Galhardo bases his prediction on factors including the recent surge in remote working, which is allowing people and companies to relocate from big cities to smaller towns.

E195-E2 First Flight

The first E195-E2 makes on the type’s first flight on 29 March 2017.

Other executives recently expressed similar sentiment, including a Delta Air Lines executive who spoke this week.

“We will see people looking for other places to live. They don’t have to live in big centres anymore,” Galhardo says. “Companies actually will also be able to establish their headquarters away from big centres.”

Additionally, anti-globalisation sentiment in the US, Europe, Asia and elsewhere has led some manufacturers and suppliers return to home countries, centralising operations there.

In the post-virus environment, such factors will drive more demand for regional and inter-regional travel, benefiting regional-aircraft makers like Brazil’s Embraer, Galhardo predicts.

“There will be more business connections domestically and inter-regionally,” he adds. “It is definitely a matter of adjusting the [airline] business model.”

Such trends were already underway before the pandemic but have since accelerated, Galhardo says.

Delta senior vice-president of network planning Joe Esposito said much the same on 12 October.

“Now big cities are getting smaller,” Esposito said during Boyd Group’s International Aviation Forecast Summit. “The forecast of where people live and move has changed.”

Embraer largely dominates the regional jet manufacturing market. Montreal’s Bombardier had been a formidable competitor until announcing in June 2019 plans to cease CRJ production after selling the programme to Japan’s Mitsubishi Heavy Industries.

The sale closed in June.

Mitsubishi subsidiary Mitsubishi Aircraft is developing its own competing regional jet – the SpaceJet. But the company has delayed that programme amid the coronavirus downturn.

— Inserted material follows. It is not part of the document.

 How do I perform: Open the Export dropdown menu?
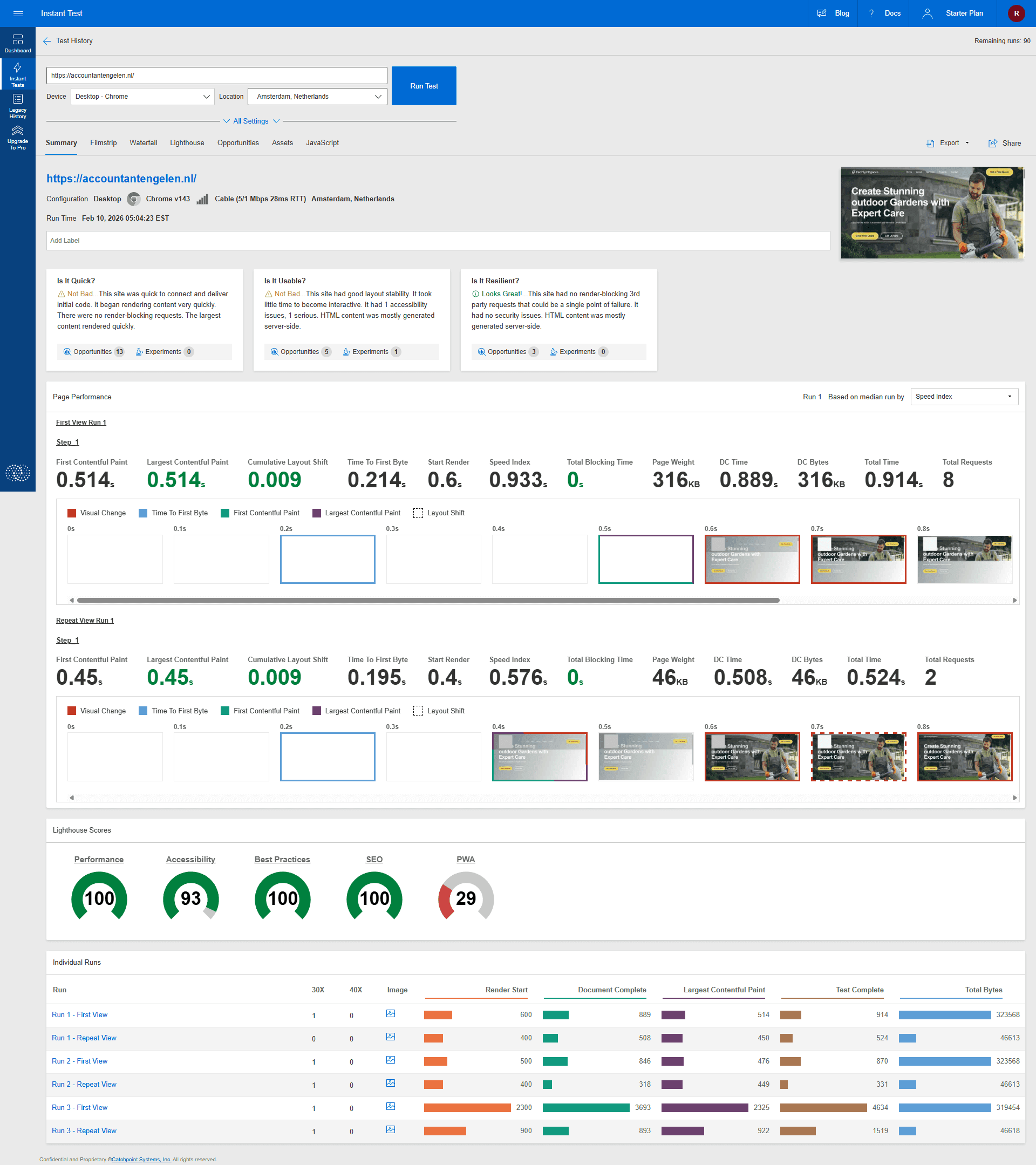[948, 143]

MITSUBISHI MRJ-SPACEJET c AirTeamImages

Source: AirTeamImages

Mitsubishi Aircraft’s SpaceJet M90.

Galhardo expects the pandemic will also lead airlines to focus increasingly on chasing profits, not market share.

By contrast, in recent years carriers had rushed to acquire new, larger jets and expand their networks – an effort to match competitors. Profits slumped, Galhardo says.

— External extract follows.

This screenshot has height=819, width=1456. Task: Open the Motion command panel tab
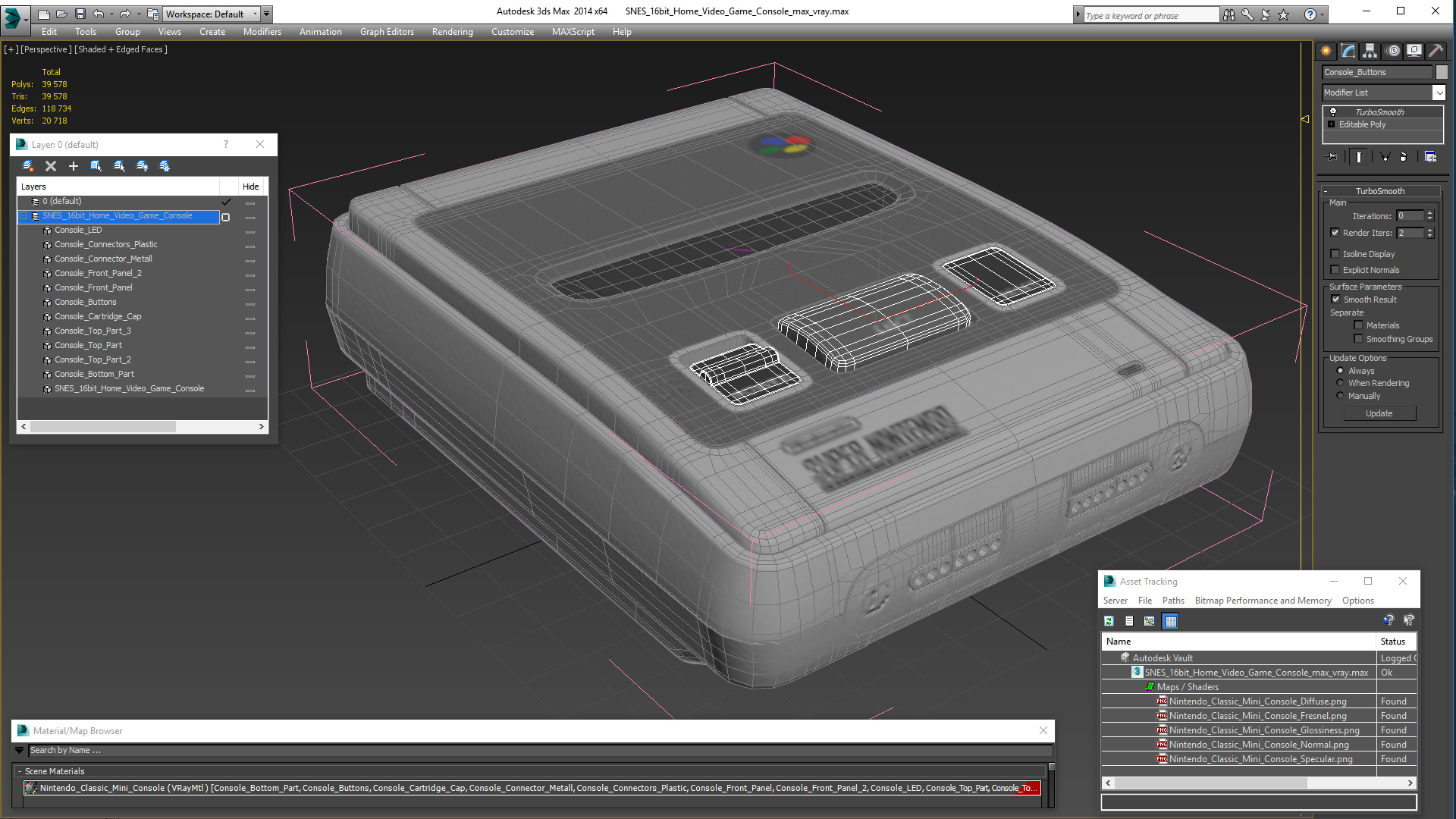pyautogui.click(x=1393, y=51)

“Our size of aircraft is important because [it] helps airlines to right size in terms of load factor and… cost management,” he says. “It will be important in the future when the demand will be changed.”

Embraer’s line-up includes E175s (76-88 seats) and three second-generation E-Jets: E175-E2s (80-90 seats), E190-E2s (97-114 seats) and E195-E2s (120-146 seats).

The E190-E2 and E195-E2 are already in service, though Embraer has pushed back service-entry of the E175-E2 to 2023, citing difficult market conditions.

The E175-E2 has been essentially cut off from the US airline market, owing to so-called “scope clauses” within contracts between the three major US network carriers and their pilot unions. The E175-E2’s maximum take-off weight (MTOW) exceeds contract limits of 86,000lb (39,000kg).

But Embraer has continued manufacturing its first-generation E175. That jet’s MTOW falls under the cap.

US airlines have expressed interest in acquiring E175-E2s, though first they must renegotiate contracts. For years, there has been ample speculation about when airlines might succeed in negotiating an increased MTOW cap.

Galhardo thinks the time may soon be right.

Factors such as industry turmoil and the advent of new products typically drive scope changes, he notes.

“What we are actually watching now is both things happening,” he says. “We are at a moment when the airlines will have to rethink their business.”

E175-E2 first flight-c-Embraer

Source: Embraer

Embraer’s E175-E2 on its maiden flight on 12 December 2019.

Embraer typically releases its airline industry fleet outlook in the first half of the year, ahead of major summer air shows.

But the company delayed this year’s forecast. It expects the report will be complete by the end of October but has not said when it will release the outlook.